O capital

Olavo de Carvalho


Jornal da Tarde, 14 de maio de 1998

Todos os políticos, intelectuais, artistas, líderes comunitários, enfim, todas as pessoas maravilhosas querem que o povo brasileiro seja rico e feliz (subentendendo-se que o dinheiro não traz felicidade a quem não o tem). Para esse fim, concebem programas de ação que consistem em distinguir quem deve ir para o governo e quem deve ir para a cadeia (ou, nos casos agudos, para o cemitério). Os programas divergem somente quanto aos grupos de pessoas que formam as duas colunas da lista. Os militares achavam que eles mesmos deveriam estar no governo, e na cadeia os que achavam o contrário, isto é, os chamados corruptos e subversivos . Hoje, os esquerdistas acham que quem deve estar no governo são eles, e na cadeia os corruptos e reacionários , isto é, todos os outros.

Descontados os eufemismos e outras figuras de estilo, é nisso, substancialmente, que consiste o chamado debate nacional.

Não posso assegurar que a distribuição dos lugares mais confortáveis e mais desconfortáveis da sociedade seja totalmente irrelevante para o destino do bolso popular, mas tenho razões para crer que há outros fatores que deveriam ser examinados antes de se decidir tão transcendente disputa.

Um deles é o seguinte. Lao-tsé já dizia que sem dinheiro é muito difícil fazer dinheiro. Não disse exatamente com essas palavras, mas disse. Significa que para ser rico é preciso fazer alguma coisa e esta coisa custa alguma coisa. Tão decisiva é esta segunda coisa, que recebeu o nome de capital. Quaisquer que sejam as ações a cumprir para tornar você rico, o capital é que lhe dá os meios de executá-las – despesas de material e transporte, sustento próprio e dos subordinados durante a realização do projeto, etc., etc.

Só há quatro métodos para obter o capital.

O primeiro é ter sorte.
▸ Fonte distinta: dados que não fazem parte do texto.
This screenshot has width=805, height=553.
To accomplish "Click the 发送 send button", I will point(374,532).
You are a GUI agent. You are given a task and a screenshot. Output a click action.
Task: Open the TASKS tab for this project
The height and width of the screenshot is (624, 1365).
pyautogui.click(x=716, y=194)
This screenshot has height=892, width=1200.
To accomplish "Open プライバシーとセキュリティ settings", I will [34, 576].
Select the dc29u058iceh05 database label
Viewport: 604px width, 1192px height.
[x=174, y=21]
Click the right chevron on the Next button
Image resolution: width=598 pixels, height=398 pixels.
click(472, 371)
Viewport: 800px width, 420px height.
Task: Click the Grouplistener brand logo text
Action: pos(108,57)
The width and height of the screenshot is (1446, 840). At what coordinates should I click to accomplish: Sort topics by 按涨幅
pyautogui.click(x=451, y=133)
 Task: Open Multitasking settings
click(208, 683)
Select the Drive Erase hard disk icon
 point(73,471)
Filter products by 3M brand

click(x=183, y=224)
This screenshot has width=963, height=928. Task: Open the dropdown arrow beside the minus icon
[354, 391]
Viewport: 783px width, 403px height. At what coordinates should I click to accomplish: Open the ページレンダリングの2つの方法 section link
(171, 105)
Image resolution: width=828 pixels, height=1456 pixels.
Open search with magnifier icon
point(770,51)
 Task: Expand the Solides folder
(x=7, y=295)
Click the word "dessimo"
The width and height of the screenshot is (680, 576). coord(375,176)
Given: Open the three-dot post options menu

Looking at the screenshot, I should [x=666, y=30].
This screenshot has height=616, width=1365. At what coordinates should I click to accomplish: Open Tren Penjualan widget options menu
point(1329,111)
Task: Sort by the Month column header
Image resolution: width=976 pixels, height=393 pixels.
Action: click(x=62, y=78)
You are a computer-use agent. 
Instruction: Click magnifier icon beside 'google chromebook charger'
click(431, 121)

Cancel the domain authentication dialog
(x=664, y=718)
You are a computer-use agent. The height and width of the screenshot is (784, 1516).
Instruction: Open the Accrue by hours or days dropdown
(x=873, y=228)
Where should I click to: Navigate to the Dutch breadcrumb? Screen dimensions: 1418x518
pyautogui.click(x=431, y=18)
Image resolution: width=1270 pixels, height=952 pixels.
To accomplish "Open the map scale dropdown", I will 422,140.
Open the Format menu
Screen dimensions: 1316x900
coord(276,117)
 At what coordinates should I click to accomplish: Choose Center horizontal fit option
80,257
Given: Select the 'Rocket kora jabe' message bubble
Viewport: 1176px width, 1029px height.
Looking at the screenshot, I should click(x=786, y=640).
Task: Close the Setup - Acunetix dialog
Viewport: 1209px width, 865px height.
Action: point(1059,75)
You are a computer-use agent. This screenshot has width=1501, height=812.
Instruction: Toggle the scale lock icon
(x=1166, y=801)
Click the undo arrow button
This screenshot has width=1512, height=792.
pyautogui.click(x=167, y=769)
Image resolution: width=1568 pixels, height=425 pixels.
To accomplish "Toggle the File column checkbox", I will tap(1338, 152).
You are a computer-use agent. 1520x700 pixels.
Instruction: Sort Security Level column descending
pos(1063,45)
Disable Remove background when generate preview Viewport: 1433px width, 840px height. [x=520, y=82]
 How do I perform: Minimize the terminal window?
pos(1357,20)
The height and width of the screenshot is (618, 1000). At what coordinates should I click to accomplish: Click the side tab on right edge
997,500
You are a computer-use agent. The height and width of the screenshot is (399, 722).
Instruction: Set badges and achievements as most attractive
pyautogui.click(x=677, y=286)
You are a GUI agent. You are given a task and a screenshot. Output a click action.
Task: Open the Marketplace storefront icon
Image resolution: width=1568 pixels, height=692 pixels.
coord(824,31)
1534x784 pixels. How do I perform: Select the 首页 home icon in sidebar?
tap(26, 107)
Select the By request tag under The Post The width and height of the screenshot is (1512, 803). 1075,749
Ter sorte é estar de bem com o céu e receber dele aquilo de que se precisa, como por exemplo um alimento no deserto ou um caminho no meio do mar. Moisés usou muito este método na fuga do Egito, com sucesso comprovado. A Bíblia fornece várias receitas de como praticá-lo, em duas versões, antiga e moderna ou judaica e cristã. Ambas exigem que você confie, reze, seja um bom sujeito, não mexa com a mulher do próximo e, de modo geral, não encha o saco.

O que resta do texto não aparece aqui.